The New York Times' Joe LaPointe on the state of the great game in the New York metro area:
Although the Islanders and the Devils are ahead of the Rangers in the Atlantic Division, it is the Manhattan team that drives hockey interest, up or down, in the market. Sather's Rangers have helped to make the sport nearly invisible here.For fans who subscribe to Cablevision, which owns the Garden and the Rangers, it is more difficult this season to see this struggling team and the other two, too. In some communities, Cablevision has bumped its local hockey channels to a more expensive tier. In other words, it costs more to see bad hockey than it did before.
On talk radio, it is easier to find a January baseball debate than conversation about the three hockey teams. With the league headquarters in Midtown, the Rangers, the Devils and the Islanders make up the Bermuda Triangle of the sport. It disappears here, a mere decade after the Rangers won the Stanley Cup and spurred a huge surge of interest.

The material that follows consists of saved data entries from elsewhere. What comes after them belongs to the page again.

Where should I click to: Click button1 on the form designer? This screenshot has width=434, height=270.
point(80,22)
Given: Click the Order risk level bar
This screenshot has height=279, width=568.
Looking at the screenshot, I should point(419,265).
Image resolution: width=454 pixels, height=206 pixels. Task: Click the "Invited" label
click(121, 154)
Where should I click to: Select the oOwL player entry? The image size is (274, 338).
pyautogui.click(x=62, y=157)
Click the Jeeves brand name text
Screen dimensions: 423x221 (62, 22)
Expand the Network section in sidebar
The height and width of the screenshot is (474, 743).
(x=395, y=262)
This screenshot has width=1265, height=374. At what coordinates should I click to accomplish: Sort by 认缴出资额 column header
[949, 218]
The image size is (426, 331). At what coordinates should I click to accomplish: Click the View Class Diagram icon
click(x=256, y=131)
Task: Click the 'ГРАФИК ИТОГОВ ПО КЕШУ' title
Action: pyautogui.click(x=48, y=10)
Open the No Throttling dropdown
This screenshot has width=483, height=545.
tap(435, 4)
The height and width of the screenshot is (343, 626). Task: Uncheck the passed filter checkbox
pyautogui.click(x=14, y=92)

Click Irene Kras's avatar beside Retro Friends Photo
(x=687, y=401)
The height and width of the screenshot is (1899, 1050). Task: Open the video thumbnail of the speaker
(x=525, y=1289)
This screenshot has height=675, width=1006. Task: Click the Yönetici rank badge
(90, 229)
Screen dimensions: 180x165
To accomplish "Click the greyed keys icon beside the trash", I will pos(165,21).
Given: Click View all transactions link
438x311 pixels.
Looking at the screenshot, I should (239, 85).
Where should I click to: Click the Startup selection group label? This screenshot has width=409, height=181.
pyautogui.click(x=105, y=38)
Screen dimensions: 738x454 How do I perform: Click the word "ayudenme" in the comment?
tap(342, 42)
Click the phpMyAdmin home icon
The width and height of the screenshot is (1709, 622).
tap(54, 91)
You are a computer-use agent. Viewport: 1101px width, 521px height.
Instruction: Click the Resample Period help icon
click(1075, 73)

This is an area, mind you, that houses the defending Stanley Cup Champions, currently one of the league's most dominant teams. And they play in an arena that's empty most of the time.
Friends, our sport is in deep trouble on the professional level. As to who can save it, I'm at a loss to say.


The commish is going to take a big hit. As a Ranger fan, it’s tough going to the Garden here and there. I go to the Devs games every once in a while with some friends who are fans, and the place is a ghost town. Last time I went, I wore a Wolf*Pack jersey, and was amazed at the *one* person who actually said something to me.
I see that their fans have also taken the idea of having something random to chant during games so instead of the whistling followed by “Potvin Sucks”, it’s “Rangers Suck”. Wow. That’s original.
I haven’t been to an Isles game in years, and the team was disastrous the last time I was there. I’d be very concerned that these three teams are just so damaged by the overall sport and that the Rangers spending spree on random stars of the past that hockey is going to take more of a nosedive than it already is.
The Cablevision issue continues to be a joke. The Dolans said they would lower ticket prices next season if the Rangers didn’t make the playoffs, and that looks likely. They keep shooting themselves in the foot in that place, and I don’t know what the fix is. Is there a Isiah Thomas for hockey?
How to save hockey? 10 ideas off the top of my head:
1. Dump Bettman. He makes Bud Selig ALMOST look competent. Put a hockey guy in charge of the game.
2. Make the rink bigger. Players are bigger today and more room is needed to let offensive players work. Doing this should lessen the impact of neutral zone trap.
3. Make the players take off the helmets and visors. This should get rid of some of the stick work and make the players more recognizable.
4. Stop trying to legislate fighting out of the game. Let’s face it, people like it! Plus, Nos. 2-3 should take care of fighting.
5. Reduce the number of teams.
6. Salary cap that actually results in lower ticket prices.
7. Make wins matter. According to the Chicago Tribune the other day, there is a proposal to make wins worth 3 points. Get rid of the point for an OT loss as well as the point for a tie. (What if points were deducted for losses or ties?) What if the playoffs were based on winning percentage?
8. Reduce the number of teams in the playoffs. This will make regular season games actually mean something.
9. Stop allowing goalies to wear as much armor as Barry Bonds, i.e., reduce the size of the pads, blockers, gloves. As Don Cherry pointed out Sat night on HNIC, the total number of shots in a game is around the same total as they were 20 years ago while goals are down 3 goals per game in the same time frame. The fact is, goalies are too good these days.
10. As a Chicagoan, force Bill Wirtz to sell the Blackhawks.
I am sure some else more knowledgeable than I can come up with some even better ideas.
Making the rink bigger to counter the neutral zone trap sounds like a good idea to me. And #10 has my full support!
I’ll never understand Wirtz’s logic in not televising home games unless they’re sold out. Nobody I know would prefer to stay home and watch the Hawks on TV if they could be at the United Center. The blackout just prevents the team’s local fan base from expanding.
And Peter’s right, goalies are much better these days. It’s not just larger equipment, it’s better technique. When was the last time you saw a skate save?
The other ideas aren’t bad either, though I don’t know about #3, and I like the number of playoff teams as is.
Helmets and visors are a safety issue. Would anyone tell football players to play without headgear? We have enough concussion issues in hockey as it is.
The league needs to fix a few things, but for the most part I think the problems are local. You can’t force a boring team like the Devils to play exciting hockey, and you can’t legislate Mike Milbury and Glen Sather into becoming guys that put an entertaining and winning product on the ice.
Every time someone syas hockey is in trouble I look at the the Thrashers. they’re taking off like it’s nobody’s business in Atlanta. they win, they’re fun to watch, they’re accesible to the fans, they have a low team payroll and they have a great coach. And they’re in freakin’ Georgia. If a team can do as well as they’re doing in Georgia the problem isn’t necessarily with the game, it just might be with the people playing it in the Bermuda Triangle of hockey. You may as well add DC to that to.